Bleiben wir ein bisschen bei Onlineshops. Ein Onlineshop, der wie alle anderen Onlineshops aussieht, hebt sich zumindest im Design nicht von der Konkurrenz ab. Ein potenzieller Neukunde bekommt also in den ersten Sekunden seines Besuchs kein Argument dafür geliefert, warum genau dieser Onlineshop im Vergleich zur Konkurrenz besser oder wenigstens anders als andere Shops mit ähnlichem Sortiment ist. Er bleibt blass.

Also schaut man sich die Konkurrenz an, um dann alles ganz anders zu machen? Vielleicht setzt man dann die Shop-Navigation ganz nach unten ans Seitenende. Eine gute Idee? Wohl eher nicht. Gewohnheiten zu bedienen, ist wichtig für kommerziellen Erfolg. Potenzielle Kunden möchten das Menü in einem Onlineshop nicht suchen, sondern dort finden, wo sie es erwarten: oben oder links.

Möchte man also in A/B Tests größere Veränderungen wagen und sich dabei von einer Mehrheit von Konkurrenzshops abheben, begibt man sich auf einen schmalen Grat zwischen gewöhnlich (schlecht) und gewohnt (gut). Der Weg ist schwierig, aber wer ihn meistert, hat Aussicht auf einen großen Erfolg.
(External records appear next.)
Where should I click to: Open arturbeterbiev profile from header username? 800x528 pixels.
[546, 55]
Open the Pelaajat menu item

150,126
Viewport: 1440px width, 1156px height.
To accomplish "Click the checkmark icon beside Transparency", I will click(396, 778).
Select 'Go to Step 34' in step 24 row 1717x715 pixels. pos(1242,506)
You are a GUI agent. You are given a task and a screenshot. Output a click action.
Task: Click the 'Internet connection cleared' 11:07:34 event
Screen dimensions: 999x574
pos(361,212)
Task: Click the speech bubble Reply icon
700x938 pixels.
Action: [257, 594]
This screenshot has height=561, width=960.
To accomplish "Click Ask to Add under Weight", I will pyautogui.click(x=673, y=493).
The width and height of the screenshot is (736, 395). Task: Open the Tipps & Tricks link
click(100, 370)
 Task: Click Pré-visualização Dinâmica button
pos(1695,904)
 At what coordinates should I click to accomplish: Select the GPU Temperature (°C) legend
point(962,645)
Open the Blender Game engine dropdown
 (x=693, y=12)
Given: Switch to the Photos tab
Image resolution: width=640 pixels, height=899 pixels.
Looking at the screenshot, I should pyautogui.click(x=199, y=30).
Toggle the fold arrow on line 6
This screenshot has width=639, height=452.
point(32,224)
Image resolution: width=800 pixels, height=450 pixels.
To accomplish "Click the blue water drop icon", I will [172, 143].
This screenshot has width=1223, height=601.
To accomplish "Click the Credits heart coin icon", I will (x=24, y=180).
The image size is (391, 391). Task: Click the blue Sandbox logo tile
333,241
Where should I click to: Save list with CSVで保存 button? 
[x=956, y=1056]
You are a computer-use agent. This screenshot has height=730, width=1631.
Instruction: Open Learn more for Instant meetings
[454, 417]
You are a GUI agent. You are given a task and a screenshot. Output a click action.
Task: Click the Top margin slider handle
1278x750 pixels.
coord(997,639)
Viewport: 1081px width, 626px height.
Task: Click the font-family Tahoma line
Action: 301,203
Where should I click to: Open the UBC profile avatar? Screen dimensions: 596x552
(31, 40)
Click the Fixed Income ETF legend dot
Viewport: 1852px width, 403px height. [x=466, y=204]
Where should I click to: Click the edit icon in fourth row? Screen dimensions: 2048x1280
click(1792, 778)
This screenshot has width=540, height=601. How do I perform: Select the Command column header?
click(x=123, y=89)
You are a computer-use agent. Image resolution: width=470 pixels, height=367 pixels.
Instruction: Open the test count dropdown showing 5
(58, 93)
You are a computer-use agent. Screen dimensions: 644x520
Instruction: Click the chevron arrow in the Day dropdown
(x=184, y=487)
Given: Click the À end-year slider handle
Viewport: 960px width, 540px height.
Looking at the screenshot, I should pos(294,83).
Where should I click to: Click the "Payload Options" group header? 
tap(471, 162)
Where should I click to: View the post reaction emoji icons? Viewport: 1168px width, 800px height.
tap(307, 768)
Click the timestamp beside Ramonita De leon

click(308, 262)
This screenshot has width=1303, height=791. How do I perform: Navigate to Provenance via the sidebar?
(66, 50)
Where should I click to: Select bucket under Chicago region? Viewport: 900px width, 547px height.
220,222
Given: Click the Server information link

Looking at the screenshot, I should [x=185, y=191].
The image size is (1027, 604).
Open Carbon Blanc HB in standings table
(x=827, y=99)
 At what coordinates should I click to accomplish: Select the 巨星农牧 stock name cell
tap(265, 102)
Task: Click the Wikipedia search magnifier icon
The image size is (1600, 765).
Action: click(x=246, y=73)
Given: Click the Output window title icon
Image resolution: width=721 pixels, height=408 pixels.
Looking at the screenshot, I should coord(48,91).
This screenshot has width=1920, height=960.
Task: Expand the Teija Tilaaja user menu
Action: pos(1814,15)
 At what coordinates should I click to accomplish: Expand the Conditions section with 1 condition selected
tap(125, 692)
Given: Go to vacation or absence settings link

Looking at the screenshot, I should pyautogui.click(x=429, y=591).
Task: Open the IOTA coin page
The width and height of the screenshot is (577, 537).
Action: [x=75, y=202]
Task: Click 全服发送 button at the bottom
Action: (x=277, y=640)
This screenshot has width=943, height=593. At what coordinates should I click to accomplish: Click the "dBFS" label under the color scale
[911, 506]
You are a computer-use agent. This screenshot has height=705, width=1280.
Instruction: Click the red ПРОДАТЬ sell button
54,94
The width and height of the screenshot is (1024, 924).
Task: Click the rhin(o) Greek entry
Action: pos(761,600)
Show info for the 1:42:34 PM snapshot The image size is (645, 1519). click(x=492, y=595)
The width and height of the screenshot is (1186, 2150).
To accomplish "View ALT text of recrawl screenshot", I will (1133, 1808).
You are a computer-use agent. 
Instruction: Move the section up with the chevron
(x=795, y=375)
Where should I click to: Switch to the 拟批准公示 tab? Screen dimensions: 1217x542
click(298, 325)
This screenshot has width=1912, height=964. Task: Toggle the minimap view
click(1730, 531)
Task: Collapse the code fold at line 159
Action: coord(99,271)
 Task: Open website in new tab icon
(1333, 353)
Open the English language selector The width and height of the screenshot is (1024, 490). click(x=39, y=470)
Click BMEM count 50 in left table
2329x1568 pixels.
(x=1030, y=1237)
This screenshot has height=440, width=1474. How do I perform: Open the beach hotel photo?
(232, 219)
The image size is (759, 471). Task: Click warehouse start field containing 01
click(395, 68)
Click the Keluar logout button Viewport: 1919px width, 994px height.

Manchmal etwas wagen. Inspiration bitte!

Ideal wäre es, das Gewöhnliche im Design gegen etwas eher Ungewöhnliches zu tauschen, ohne dass der Besucher Gewohntes vermisst. Er ist überrascht vom Außergewöhnlichen, findet aber etwa das Shopmenü da, wo er es erwartet. Das ist einfach gesagt. Aber wie geht man so etwas an? Zumindest gibt es Ansätze, die man hier einmal verfolgen könnte.

Ich bin mein Shop

Gerade bei Nischenshops kann es eine gute Idee sein, sich selbst als Shopbetreiber verstärkt in den Vordergrund zu rücken, um eine Verbundenheit mit dem Kunden und dem Sortiment auszudrücken. Wer beispielsweise einen Onlineshop für Freunde fantastischer Filme und Literatur betreibt, kann dem eigenen Shop ein positives Image geben, wenn er sich selbst als Fan outet.

So etwas kann vor allem bei Sortimenten eine gute Idee sein, die Leidenschaften oder aber wichtige Überzeugungen ihrer Zielgruppe ansprechen. Fantasy ist eins der Beispiele. Skateboarder-Produkte, Produkte für Rapper und Rapfans oder für italienische Lebensart (Delikatessen und andere Produkte) … sind weitere. Und Fair-Trade-Onlineshops können ebenfalls davon profitieren, dass man sofort zeigt: „Ich betreibe diesen Onlineshop nicht nur, weil ich irgendetwas verkaufen möchte. Es geht mir um mehr.“

Mehr Vintage, mehr Pop? Die passende Farbgestaltung

Auch bei der Farbgestaltung kann mehr Mut die richtige Entscheidung sein. Warum soll man beispielsweise einen Vintage-Onlineshop nicht farblich nach Vintage aussehen lassen, sondern stattdessen eine unauffälligere Farbgebung wählen?

Vielleicht passt aber auch eine besonders bunte Farbgestaltung zum Shopkonzept.

Oder man entscheidet sich für ein minimalistisches Farbdesign?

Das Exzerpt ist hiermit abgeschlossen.